Primarie Lega, Salvini riconfermato Segretario Federale, vittoria schiacciante.
Vittoria schiacciante da parte di Matteo Salvini, che viene rieletto Segretario Federale della Lega Nord.
In Liguria il 95% dei militanti votanti hanno scelto Salvini, (senza pagare un centesimo per votare!) secondo miglior risultato assieme all’Umbria che ha raggiunto le stesse percentuali. Il primato va alla Valle d’Aosta dove il Segretario Federale ha raggiunto la vittoria totale con il 100%.
Anche Genova spicca con il 99% dei voti a favore di Salvini. E nel Capoluogo ligure ho avuto l’onore di essere io il rappresentante di lista per Matteo.

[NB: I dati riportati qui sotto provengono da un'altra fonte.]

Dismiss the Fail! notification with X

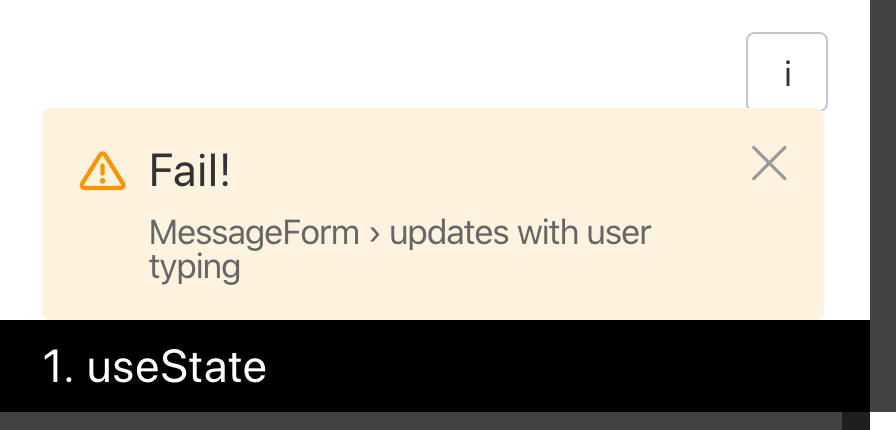(x=769, y=163)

Oggi è impossibile pensare a una Lega senza Matteo Salvini, eravamo presenti nei tempi bui e abbiamo visto la grande rinascita leghista grazie alle capacità e alla passione portata dal nostro Segretario Federale. Cambiare rotta sarebbe un suicidio, per il nostro Movimento e per il futuro dell’Italia intera.

(Nella foto con il Senatore Gian Marco Centinaio)

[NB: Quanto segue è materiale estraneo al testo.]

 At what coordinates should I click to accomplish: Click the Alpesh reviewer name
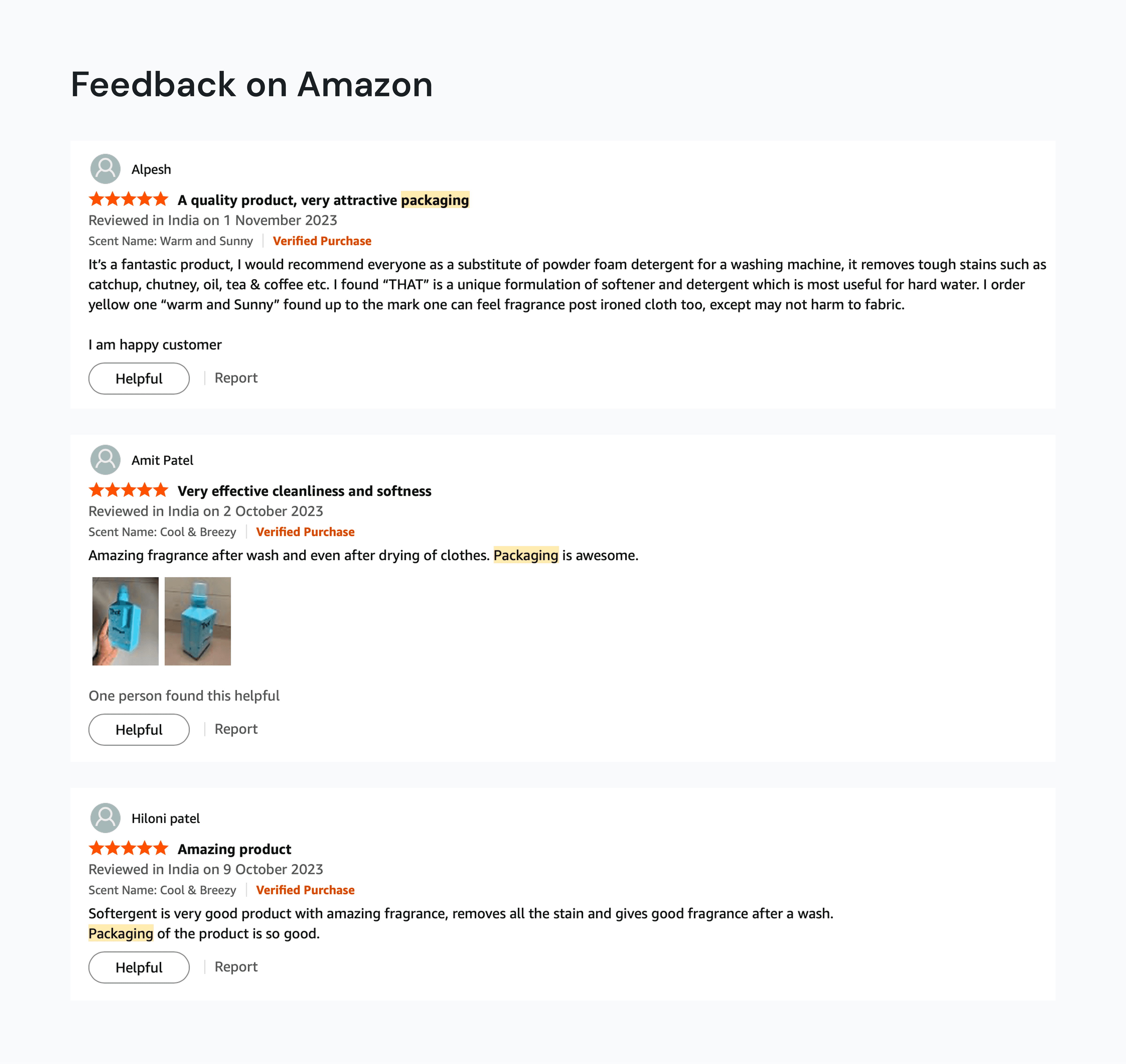[151, 170]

Il progetto federalista non è mai tramontato e potrà essere la forza del nostro paese per rialzarsi e tornare una potenza mondiale. Parlando della nostra realtà cittadina, oltre al federalismo ricordiamoci del problema del patto di stabilità, altra battaglia storica della Lega, i comuni possono utilizzare solo una piccola parte del denaro a disposizione all’anno, così facendo si andrà sempre più indietro, tagliando le gambe ad esempio alla costruzione di nuove infrastrutture necessarie per una normale vivibilità della cittadinanza, per non parlare delle ditte che vengono pagate dai comuni solo a distanza di anni rischiando così il fallimento e chiusura delle stesse. Un disastro tutto italiano alla quale dovremmo poter riuscire a mettere mano una volta al governo, ma ricordandoci di dover fare i conti con l’unione europea sempre più invadente per i nostri territori. Non per altro il nostro Segretario Federale ha le idee chiare in merito. Meno Europa e più autonomia ai comuni. Gli ideali sono sempre saldi e chiari al nostro interno, ma con un consenso esterno che fino a qualche anno fa potevamo solo sognare. Ed è grazie a questo che forse finalmente potremmo diventare protagonisti in Italia e in Europa e riusciremo ad arrivare al vero cambiamento che tutti ci auspichiamo.”